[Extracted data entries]

○ ○ ○

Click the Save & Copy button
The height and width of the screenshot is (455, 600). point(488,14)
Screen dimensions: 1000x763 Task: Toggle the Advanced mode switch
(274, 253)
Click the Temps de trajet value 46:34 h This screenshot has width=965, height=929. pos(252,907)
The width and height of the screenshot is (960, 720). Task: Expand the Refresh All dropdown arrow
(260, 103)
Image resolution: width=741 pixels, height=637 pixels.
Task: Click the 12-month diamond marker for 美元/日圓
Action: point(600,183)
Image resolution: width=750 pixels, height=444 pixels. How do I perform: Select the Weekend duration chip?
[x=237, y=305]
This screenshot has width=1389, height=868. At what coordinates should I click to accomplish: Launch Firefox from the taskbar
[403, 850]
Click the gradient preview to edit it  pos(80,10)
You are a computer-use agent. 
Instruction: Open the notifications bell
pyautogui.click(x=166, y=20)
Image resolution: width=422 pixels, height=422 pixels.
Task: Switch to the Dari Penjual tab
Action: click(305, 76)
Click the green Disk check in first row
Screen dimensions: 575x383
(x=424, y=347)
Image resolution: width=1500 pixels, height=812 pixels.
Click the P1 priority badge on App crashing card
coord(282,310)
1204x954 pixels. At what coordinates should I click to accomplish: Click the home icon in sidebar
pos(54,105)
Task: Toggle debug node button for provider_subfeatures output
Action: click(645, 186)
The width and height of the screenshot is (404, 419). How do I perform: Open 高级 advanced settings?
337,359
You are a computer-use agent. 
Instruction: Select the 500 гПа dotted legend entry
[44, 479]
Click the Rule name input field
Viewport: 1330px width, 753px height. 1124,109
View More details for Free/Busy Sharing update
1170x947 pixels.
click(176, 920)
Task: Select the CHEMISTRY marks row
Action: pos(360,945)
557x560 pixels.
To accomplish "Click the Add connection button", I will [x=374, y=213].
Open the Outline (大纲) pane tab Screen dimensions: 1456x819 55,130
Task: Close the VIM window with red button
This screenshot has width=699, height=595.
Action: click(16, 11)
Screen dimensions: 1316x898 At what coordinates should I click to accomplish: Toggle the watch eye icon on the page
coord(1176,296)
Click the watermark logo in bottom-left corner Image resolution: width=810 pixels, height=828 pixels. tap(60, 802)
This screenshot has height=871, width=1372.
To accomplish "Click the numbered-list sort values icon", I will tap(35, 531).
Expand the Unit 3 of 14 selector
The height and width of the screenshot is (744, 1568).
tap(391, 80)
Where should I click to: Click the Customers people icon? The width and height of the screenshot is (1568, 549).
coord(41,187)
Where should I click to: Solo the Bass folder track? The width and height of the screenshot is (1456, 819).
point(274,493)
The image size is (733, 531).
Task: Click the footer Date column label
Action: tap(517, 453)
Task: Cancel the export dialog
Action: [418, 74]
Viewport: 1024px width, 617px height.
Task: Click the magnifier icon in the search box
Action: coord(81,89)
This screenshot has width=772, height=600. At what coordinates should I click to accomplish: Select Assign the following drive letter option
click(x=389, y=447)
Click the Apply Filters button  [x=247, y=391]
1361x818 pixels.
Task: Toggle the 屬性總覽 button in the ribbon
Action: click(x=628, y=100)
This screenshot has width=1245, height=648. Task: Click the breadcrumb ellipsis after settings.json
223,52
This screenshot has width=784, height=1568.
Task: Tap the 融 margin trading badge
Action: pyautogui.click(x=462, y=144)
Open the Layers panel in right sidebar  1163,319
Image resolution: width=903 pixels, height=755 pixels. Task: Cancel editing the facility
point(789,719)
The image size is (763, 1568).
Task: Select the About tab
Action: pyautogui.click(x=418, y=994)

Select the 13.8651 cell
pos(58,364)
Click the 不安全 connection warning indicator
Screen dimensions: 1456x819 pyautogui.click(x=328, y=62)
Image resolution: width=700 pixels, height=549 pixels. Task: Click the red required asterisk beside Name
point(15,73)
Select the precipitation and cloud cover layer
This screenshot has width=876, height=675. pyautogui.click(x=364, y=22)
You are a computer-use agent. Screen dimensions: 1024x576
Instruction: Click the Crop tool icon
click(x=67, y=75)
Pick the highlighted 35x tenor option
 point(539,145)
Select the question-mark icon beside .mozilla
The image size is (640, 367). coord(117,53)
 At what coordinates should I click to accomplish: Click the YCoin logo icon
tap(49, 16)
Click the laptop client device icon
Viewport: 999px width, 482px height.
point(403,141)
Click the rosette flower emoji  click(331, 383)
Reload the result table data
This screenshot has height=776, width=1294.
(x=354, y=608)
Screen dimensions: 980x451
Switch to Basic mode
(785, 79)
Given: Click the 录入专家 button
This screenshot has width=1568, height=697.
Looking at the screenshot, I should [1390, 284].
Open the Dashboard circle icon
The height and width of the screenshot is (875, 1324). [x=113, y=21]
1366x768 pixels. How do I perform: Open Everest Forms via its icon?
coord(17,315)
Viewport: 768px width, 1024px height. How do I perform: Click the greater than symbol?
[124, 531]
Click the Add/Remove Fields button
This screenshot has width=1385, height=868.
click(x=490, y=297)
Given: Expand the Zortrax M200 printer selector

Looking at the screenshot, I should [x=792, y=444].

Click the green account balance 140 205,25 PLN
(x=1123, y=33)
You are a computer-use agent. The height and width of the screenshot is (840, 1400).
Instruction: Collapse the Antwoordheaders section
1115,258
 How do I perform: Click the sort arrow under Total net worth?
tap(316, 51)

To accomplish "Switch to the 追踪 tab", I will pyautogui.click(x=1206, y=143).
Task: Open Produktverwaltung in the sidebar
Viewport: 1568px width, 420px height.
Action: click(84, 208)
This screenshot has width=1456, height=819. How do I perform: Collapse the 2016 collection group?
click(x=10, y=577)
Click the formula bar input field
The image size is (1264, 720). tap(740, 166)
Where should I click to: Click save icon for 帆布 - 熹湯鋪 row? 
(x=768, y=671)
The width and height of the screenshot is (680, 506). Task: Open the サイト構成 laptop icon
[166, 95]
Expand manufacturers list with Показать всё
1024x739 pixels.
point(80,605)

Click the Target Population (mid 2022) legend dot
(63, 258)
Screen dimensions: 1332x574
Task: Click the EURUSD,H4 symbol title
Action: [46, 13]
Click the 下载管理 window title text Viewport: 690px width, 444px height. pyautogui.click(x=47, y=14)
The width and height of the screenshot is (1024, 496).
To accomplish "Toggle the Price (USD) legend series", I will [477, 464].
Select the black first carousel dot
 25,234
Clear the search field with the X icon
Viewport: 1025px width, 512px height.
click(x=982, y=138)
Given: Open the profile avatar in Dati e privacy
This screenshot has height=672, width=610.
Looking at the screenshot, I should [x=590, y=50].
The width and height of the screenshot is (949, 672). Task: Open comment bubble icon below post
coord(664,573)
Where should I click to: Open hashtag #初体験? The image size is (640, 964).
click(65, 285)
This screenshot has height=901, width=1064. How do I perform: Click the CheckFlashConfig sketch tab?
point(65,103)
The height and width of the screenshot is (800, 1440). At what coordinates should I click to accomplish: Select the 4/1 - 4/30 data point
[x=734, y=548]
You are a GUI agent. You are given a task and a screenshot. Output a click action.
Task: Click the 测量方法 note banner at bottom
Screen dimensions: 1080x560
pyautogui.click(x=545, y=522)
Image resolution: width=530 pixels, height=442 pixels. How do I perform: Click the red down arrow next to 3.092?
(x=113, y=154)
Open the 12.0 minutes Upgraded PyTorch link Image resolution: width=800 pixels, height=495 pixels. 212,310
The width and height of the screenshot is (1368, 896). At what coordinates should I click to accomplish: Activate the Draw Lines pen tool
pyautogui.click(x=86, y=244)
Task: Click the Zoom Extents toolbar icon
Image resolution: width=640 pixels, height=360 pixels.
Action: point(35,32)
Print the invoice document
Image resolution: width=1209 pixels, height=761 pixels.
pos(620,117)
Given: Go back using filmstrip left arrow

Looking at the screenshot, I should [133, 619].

○ ○ ○

• [Task description]: Find every line in the records above that contains the word "input" and copy each one in full.

• [Answer to this problem]:
Click the Rule name input field
Click the formula bar input field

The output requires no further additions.